*** Opening Material for the task ***
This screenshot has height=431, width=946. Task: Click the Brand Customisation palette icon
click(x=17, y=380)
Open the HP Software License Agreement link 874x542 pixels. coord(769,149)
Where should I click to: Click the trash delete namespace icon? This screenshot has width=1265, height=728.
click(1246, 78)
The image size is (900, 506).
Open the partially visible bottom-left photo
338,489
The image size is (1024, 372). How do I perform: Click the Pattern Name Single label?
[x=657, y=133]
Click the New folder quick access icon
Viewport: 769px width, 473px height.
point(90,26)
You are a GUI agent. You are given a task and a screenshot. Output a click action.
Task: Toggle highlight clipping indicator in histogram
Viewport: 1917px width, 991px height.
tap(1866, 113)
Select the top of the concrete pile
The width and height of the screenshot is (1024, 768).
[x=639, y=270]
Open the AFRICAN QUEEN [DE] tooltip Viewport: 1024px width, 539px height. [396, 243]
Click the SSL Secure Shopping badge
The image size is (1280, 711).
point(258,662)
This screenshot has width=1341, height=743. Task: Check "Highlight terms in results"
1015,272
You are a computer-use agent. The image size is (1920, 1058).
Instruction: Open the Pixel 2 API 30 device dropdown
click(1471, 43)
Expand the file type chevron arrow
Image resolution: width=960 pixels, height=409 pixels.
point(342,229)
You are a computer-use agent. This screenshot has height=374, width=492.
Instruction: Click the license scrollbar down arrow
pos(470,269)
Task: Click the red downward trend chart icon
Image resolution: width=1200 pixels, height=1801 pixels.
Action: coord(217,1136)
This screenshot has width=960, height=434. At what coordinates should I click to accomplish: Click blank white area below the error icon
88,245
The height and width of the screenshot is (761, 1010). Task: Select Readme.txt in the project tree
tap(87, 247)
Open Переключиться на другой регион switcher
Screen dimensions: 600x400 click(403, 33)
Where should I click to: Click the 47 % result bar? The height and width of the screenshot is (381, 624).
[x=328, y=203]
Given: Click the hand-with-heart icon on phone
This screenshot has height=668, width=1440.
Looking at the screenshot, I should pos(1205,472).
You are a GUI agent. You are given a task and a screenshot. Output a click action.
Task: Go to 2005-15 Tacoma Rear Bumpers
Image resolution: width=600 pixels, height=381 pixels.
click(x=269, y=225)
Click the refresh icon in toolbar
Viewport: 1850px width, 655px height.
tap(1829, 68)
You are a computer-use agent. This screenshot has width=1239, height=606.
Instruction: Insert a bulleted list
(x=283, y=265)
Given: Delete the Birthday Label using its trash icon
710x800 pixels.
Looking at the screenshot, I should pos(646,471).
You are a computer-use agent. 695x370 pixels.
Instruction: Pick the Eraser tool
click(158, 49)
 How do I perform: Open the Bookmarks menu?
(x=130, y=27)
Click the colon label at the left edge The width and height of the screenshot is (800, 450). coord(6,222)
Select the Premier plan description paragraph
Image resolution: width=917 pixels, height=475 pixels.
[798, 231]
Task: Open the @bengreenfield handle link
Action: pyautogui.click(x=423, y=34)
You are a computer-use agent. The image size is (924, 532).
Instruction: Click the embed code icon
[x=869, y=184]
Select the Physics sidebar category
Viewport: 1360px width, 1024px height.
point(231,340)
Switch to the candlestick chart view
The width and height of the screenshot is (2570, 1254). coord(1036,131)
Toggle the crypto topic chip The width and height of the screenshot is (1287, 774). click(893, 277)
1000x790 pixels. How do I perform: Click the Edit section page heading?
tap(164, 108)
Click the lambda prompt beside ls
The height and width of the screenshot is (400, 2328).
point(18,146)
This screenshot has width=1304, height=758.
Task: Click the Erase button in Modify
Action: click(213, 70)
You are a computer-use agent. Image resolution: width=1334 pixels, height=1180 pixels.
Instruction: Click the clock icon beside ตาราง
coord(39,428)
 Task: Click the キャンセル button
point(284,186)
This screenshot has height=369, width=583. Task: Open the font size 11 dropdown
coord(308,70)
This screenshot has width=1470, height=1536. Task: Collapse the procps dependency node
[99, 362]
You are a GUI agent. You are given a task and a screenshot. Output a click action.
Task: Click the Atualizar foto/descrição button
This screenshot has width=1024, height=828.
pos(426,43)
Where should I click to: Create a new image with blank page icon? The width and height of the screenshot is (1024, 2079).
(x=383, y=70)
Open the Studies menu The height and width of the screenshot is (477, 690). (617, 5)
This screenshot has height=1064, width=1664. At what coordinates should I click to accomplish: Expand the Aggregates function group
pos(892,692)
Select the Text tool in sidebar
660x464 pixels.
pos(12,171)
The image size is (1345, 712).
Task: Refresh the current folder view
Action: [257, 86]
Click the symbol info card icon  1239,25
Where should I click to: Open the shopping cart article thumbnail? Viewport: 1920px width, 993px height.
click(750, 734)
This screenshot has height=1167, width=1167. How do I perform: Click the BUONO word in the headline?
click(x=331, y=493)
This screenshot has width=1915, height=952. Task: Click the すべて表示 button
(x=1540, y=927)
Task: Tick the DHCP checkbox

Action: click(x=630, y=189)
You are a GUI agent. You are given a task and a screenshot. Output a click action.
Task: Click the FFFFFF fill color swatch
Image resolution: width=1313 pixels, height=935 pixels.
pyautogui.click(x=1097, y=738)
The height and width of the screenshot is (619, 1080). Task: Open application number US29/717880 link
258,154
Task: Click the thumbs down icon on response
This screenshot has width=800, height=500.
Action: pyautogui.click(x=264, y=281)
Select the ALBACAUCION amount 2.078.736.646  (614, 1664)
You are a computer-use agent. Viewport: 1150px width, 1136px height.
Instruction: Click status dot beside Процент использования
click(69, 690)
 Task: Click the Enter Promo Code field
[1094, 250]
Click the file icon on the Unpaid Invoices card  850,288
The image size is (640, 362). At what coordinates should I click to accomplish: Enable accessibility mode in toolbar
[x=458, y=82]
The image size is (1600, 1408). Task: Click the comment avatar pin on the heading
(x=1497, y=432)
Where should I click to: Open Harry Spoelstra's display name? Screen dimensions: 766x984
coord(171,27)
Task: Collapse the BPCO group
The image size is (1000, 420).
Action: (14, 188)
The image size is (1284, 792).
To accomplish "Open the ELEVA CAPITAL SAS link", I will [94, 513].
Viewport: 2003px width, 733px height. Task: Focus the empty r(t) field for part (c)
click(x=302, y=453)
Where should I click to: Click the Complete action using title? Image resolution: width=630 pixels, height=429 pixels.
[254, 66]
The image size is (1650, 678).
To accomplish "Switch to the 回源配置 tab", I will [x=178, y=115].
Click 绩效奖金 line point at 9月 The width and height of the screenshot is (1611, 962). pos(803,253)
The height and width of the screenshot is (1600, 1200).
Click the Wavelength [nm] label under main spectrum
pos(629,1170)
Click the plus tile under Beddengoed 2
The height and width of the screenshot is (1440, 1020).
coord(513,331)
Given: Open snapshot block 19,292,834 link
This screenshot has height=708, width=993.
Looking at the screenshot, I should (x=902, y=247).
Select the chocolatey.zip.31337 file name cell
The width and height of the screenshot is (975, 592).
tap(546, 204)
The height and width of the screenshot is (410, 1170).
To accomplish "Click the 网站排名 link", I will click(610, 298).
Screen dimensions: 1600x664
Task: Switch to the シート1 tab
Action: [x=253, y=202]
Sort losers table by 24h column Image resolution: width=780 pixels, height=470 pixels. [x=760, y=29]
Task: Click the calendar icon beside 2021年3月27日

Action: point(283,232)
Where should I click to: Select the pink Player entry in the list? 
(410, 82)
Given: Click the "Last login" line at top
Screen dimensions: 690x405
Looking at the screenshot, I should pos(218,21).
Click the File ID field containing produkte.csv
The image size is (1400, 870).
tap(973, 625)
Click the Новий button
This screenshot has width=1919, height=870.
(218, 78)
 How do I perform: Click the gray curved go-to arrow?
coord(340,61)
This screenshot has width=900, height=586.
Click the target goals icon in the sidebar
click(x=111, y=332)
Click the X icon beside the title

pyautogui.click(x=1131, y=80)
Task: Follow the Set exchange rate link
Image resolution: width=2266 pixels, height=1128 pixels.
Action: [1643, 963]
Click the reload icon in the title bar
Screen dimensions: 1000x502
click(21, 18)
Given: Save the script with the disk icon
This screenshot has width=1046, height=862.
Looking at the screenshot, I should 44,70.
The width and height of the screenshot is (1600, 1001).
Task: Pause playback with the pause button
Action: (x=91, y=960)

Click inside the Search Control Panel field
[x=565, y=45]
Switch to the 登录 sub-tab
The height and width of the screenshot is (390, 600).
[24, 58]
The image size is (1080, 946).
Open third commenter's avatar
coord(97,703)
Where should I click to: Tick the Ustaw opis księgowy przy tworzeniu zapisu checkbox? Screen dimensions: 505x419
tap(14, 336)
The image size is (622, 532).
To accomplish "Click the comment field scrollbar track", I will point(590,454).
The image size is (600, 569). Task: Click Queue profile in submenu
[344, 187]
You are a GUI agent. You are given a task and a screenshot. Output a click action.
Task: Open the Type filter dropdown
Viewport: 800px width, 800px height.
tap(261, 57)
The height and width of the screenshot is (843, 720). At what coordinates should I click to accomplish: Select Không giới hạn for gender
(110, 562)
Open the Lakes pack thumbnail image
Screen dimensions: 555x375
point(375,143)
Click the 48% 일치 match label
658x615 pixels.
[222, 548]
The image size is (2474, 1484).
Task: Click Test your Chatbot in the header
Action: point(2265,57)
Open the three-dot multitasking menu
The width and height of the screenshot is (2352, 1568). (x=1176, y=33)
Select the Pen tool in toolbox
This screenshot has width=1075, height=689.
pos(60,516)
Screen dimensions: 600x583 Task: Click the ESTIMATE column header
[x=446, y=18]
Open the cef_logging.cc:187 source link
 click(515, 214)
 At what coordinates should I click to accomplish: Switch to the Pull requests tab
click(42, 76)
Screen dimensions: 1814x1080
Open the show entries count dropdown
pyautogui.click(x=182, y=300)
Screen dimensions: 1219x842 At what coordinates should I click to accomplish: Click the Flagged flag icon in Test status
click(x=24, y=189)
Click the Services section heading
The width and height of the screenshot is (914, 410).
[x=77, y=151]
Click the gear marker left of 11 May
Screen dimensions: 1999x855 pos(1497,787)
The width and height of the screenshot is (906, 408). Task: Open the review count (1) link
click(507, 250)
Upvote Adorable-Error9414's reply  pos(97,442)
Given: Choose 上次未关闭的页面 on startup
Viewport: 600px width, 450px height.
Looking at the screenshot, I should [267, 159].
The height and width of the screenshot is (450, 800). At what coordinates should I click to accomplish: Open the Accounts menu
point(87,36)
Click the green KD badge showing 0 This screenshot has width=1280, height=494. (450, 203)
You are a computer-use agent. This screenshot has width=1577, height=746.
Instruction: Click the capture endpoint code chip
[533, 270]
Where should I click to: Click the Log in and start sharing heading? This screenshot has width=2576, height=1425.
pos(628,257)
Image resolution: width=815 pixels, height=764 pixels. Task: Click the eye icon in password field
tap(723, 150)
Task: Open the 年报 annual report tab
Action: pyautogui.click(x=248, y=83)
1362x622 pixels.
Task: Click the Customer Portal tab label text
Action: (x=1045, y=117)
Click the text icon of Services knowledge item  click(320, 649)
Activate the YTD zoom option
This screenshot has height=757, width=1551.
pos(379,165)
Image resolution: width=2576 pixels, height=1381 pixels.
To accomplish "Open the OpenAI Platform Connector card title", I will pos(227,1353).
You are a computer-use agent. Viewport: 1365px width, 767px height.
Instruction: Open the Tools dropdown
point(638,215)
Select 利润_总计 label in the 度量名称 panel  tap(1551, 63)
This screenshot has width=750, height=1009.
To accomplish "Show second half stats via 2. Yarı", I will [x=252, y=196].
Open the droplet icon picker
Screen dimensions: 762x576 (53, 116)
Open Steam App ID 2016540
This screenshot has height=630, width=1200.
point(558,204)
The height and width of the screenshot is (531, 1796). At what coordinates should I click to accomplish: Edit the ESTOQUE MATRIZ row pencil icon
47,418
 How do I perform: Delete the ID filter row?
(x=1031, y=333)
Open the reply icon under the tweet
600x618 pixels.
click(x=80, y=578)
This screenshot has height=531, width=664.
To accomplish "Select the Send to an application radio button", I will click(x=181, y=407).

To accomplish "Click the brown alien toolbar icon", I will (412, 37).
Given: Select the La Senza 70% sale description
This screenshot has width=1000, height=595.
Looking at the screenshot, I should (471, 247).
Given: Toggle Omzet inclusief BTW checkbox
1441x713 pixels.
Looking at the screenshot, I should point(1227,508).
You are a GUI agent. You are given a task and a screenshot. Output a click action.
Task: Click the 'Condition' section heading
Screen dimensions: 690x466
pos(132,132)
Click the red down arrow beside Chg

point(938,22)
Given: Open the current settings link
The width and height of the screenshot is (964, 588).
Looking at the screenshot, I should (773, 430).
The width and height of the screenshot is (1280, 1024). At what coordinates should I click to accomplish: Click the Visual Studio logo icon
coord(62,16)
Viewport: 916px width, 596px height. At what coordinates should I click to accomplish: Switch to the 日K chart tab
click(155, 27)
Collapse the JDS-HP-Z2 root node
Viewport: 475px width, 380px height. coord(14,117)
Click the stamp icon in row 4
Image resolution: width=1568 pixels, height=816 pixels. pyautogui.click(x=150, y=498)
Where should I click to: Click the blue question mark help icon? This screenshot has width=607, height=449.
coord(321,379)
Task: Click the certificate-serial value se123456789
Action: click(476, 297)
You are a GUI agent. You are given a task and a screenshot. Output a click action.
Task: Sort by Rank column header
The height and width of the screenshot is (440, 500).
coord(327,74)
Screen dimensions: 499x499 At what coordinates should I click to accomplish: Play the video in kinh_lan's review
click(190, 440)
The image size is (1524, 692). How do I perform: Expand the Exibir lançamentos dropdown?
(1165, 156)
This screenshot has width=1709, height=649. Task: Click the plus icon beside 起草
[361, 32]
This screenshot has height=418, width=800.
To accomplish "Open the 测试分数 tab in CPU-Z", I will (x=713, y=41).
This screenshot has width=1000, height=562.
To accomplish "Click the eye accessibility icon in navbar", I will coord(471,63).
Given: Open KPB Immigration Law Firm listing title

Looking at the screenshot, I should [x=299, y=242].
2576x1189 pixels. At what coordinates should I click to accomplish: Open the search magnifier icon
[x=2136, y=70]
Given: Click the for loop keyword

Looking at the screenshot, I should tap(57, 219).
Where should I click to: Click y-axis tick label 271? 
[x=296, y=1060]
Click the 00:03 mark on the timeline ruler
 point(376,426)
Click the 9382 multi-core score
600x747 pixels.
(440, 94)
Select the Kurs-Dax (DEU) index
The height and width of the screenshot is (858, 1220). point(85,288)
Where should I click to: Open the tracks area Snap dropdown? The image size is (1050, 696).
*** Closing Material for the task ***
Your task is to copy each line of the data above that holds "description".

Select the Premier plan description paragraph
Given: Select the La Senza 70% sale description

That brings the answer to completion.